LDTs are diagnostic tests developed and performed by a laboratory. They are widely used; among other tests, this category includes genetic tests, tests for rare conditions, and companion diagnostics. Thousands of different LDTs are currently available, many of which are the standard of care. Starting in 1992, FDA stated that LDTs were medical devices but that it generally was exercising enforcement discretion. FDA announced in June 2010 that it was revisiting this years-long policy of exercising enforcement discretion over LDTs and was holding a public workshop to discuss the issue in July 2010. FDA officials subsequently indicated that it was developing a plan to more actively regulate LDTs under a risk-based framework, to be issued for comment as guidance.
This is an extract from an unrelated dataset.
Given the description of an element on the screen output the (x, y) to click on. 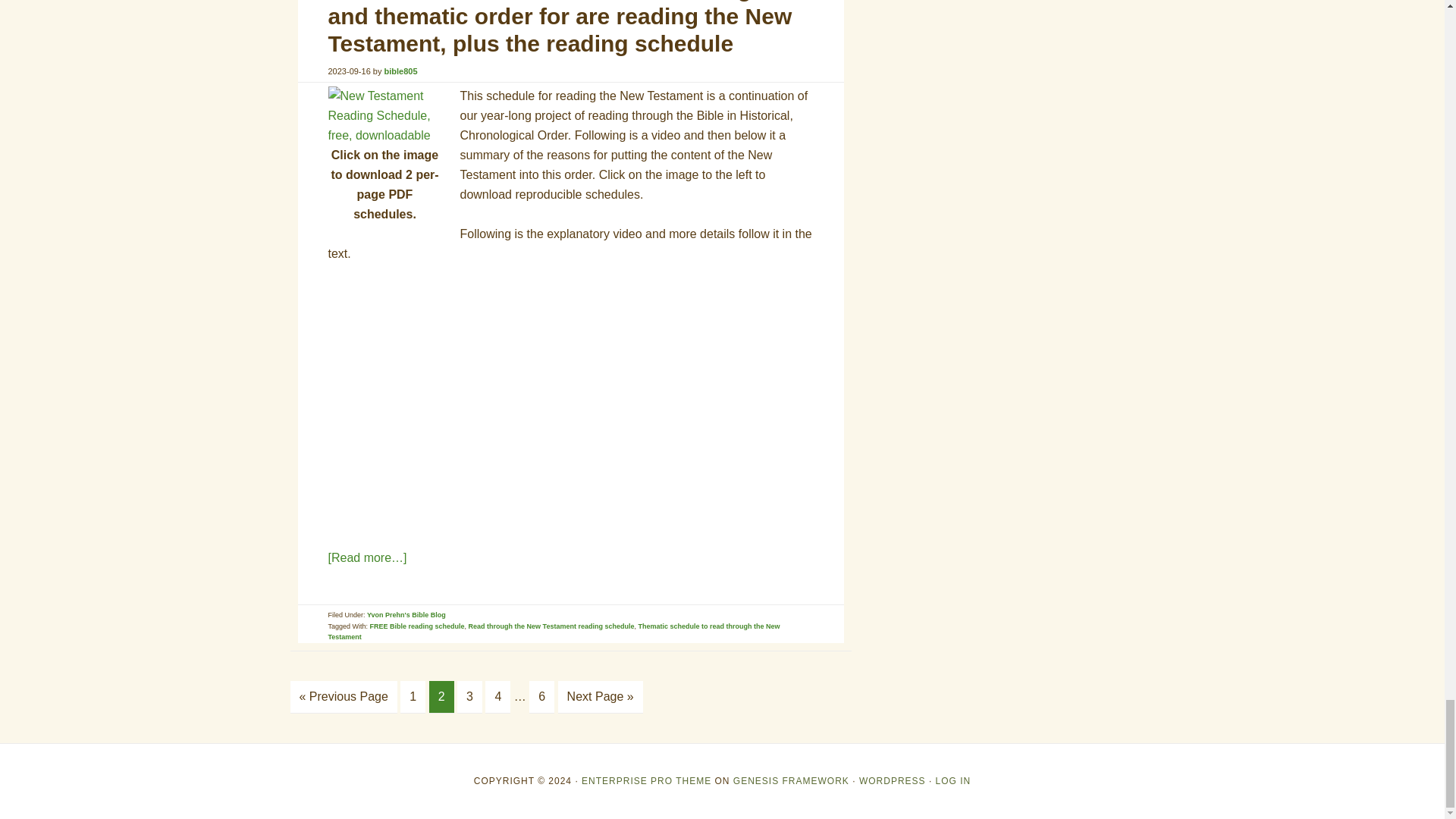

The recently enacted Food and Drug Administration Safety and Innovation Act (“FDASIA”), requires FDA to notify Congress at least 60 days prior to issuing a draft or final guidance on the regulation of LDTs. The notice must include anticipated details of the action. We have previously blogged on this here, here, here, and here.
According to the letter, the draft guidance has been in front of OMB for several years. As the five Senators stated that they are in favor of additional regulation of LDTs, they urged OMB to release the draft guidance.